May a state government run a lottery with the proviso that the winner may not donate the prize to any institution that trains students to become ministers of religion? This question is not yet before the U.S. Supreme Court. But a somewhat similar situation is presented in a case that the court has agreed to hear next fall. In 1999 the State of Washington enacted a partial college scholarship program: $1,125 in freshman year and $1,250 in the second year. There are three basic criteria: graduating in the top 10 percent of the high school class, having a low-to-middle family income and being accepted at an accredited college in the State of Washington.
Joshua Davey satisfied these criteria in 1999, but the accredited college in which Joshua enrolled is affiliated with the Assembly of God, and the major he chose prepares students to become ministers of religion.
In accordance with the scholarship statute, Washington denied Joshua a scholarship because of his choice of the pastoral ministry major. Washington based this statutory restriction on a provision in the state constitution that forbids any public financial assistance for sectarian education. Thirty-seven states have some form of this prohibition in their constitutions, and some states have interpreted the prohibition very strictly—even to the point of forbidding publicly funded transportation for children attending church-related schools.
These provisions are commonly known as “Blaine amendments.” In 1875 Representative James G. Blaine, then speaker of the House, urged Congress to propose adoption of this restriction as an amendment to the federal Constitution. He won overwhelming support in the House but lost by four votes in the Senate. For many years thereafter, however, Congress required new states to include a similar restriction in their constitutions. Some states, like Massachusetts, had the provision in their constitutions even before the Civil War.
The Blaine amendments stand as a major legal obstacle to the adoption of voucher programs at the elementary and secondary level in many states. The amendments, however, are under systematic and sophisticated legal attack in many states. Two of the most important organizations deeply involved in this litigation are the American Center for Law and Justice and the Becket Fund. (For more information see their Web sites: www.aclj.org, www.becketfund.org and www.blaineamendments.org.)
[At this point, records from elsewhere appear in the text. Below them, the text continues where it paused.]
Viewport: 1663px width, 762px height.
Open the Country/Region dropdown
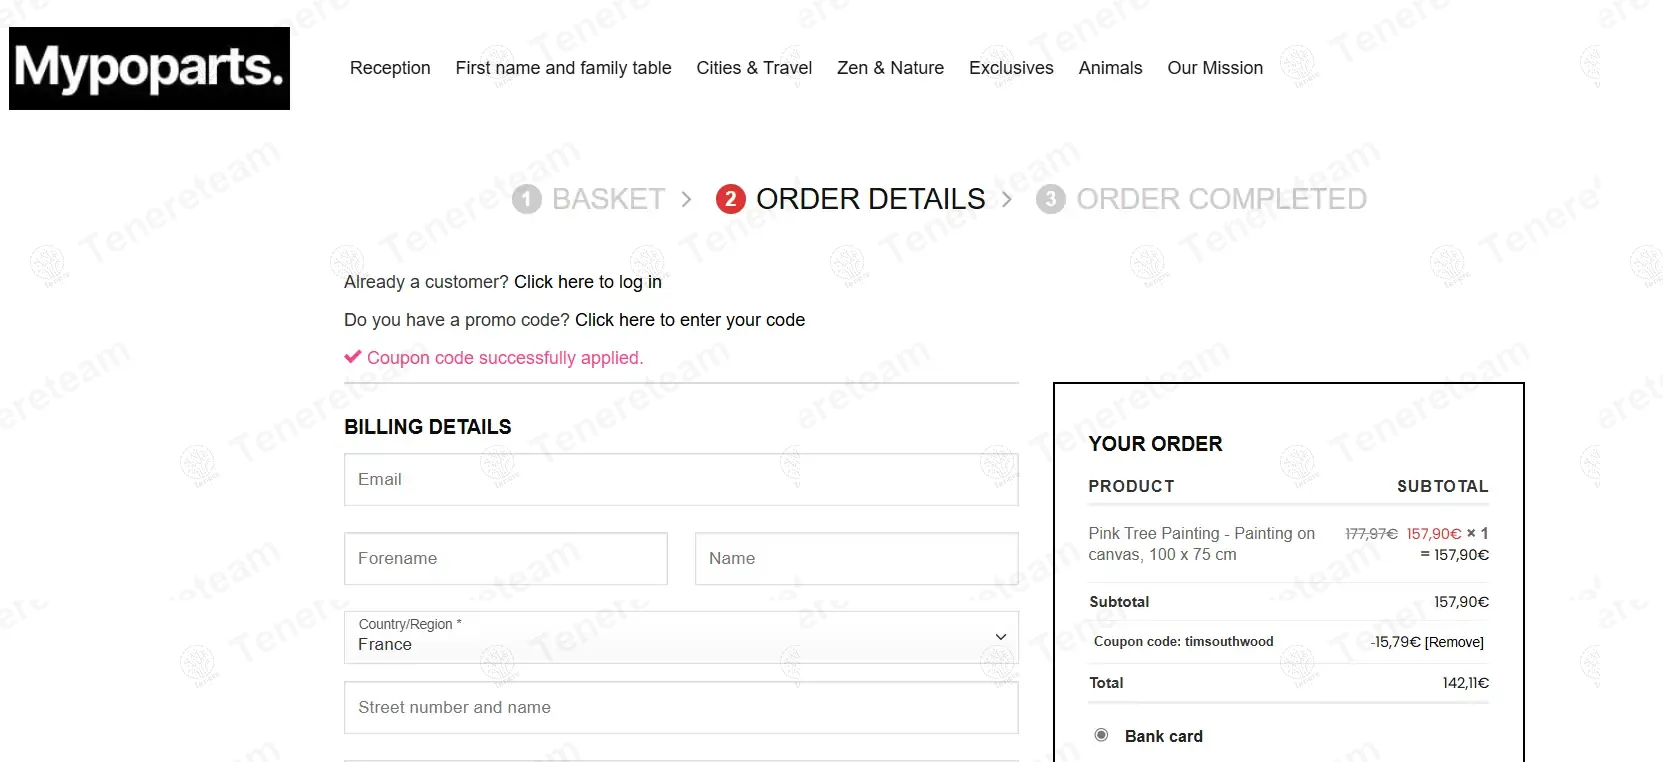tap(681, 637)
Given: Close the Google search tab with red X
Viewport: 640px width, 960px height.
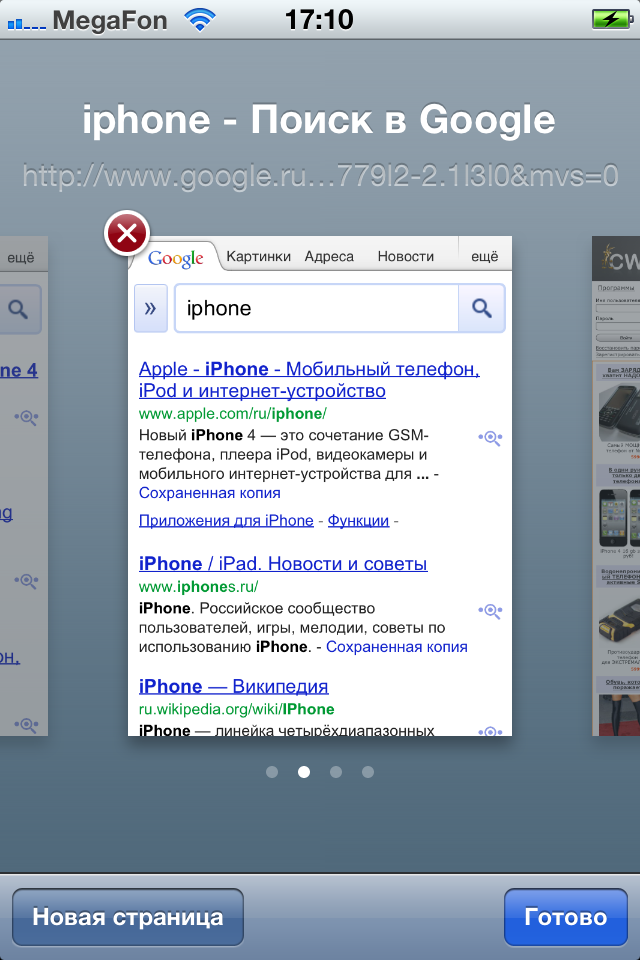Looking at the screenshot, I should [x=127, y=235].
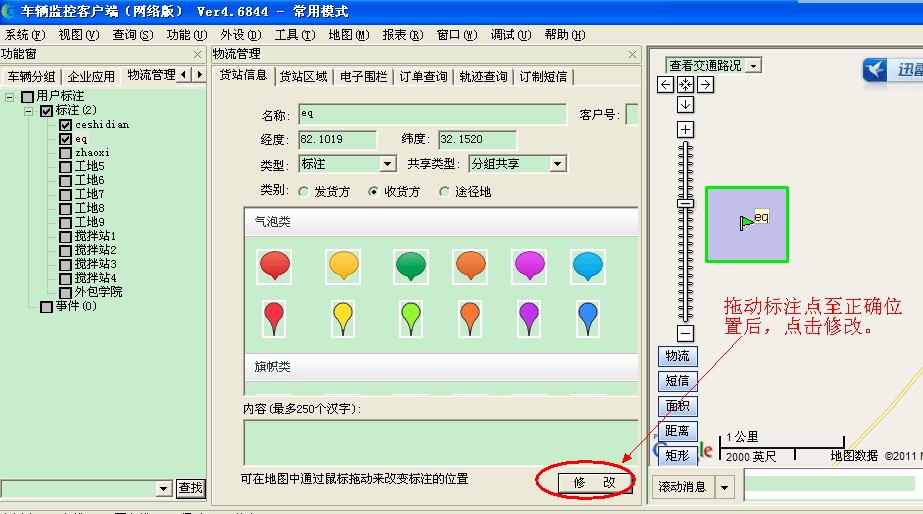Switch to the 电子围栏 tab
This screenshot has height=514, width=923.
[x=364, y=77]
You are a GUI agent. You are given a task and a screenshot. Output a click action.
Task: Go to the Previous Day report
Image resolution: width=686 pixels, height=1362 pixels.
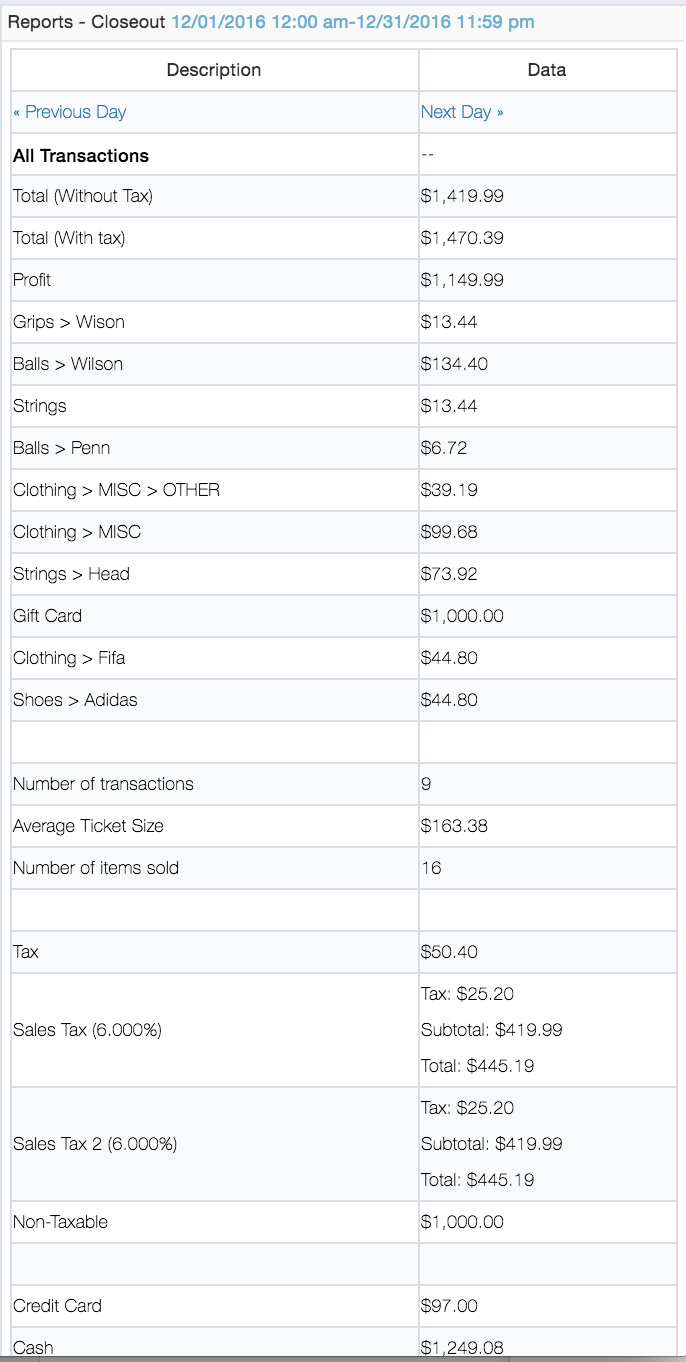[x=69, y=112]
After Washington refused Mr. Davey a scholarship, he stayed in his chosen major and sued in federal court. He lost at the trial level, but won on appeal in the Ninth Circuit by a vote of two to one. The majority argued that the Supreme Court has repeatedly held that any religious discrimination has to be justified by proof that the discrimination is necessary in order to achieve a compelling public interest. Washington’s discrimination did not satisfy that exacting standard. The dissenting judge argued that the government may choose to provide scholarships for some subjects without providing them for all subjects, and that Joshua Davey had not been hurt by the discrimination. He has graduated from his chosen college in his chosen major and will start attending Harvard Law School next fall.
If the U.S. Supreme Court holds Washington’s version of the Blaine Amendment unconstitutional at the college and postgraduate level, the odds improve that the court will also hold—at some point in the future—that the federal Constitution forbids the states to use the Blaine amendments to restrict the use of scholarships at any level. The key points are the same: If a private individual decides where the state funding goes and there are secular alternatives to the religious option, the government has not violated the prohibition against government funding of core religious activities. And, consistent with the free exercise and free speech clauses, the government cannot forbid a private individual to use a governmental subsidy at a faith-based organization—educational or otherwise.
The deeper question, however, is whether Blaine amendments should be retained in state constitutions today. The restrictions were adopted more than a century ago to deal with what many Americans then perceived as a threat from Catholic immigrants and papal authority. Today, the threat is altogether different. Our nation needs experts in the religions of the world—not to proselytize, but to negotiate and accommodate. And the widespread use of chaplains by the federal government and the states in legislatures, the military, prisons and hospitals demonstrates the secular importance of the availability of religious services to those who want them.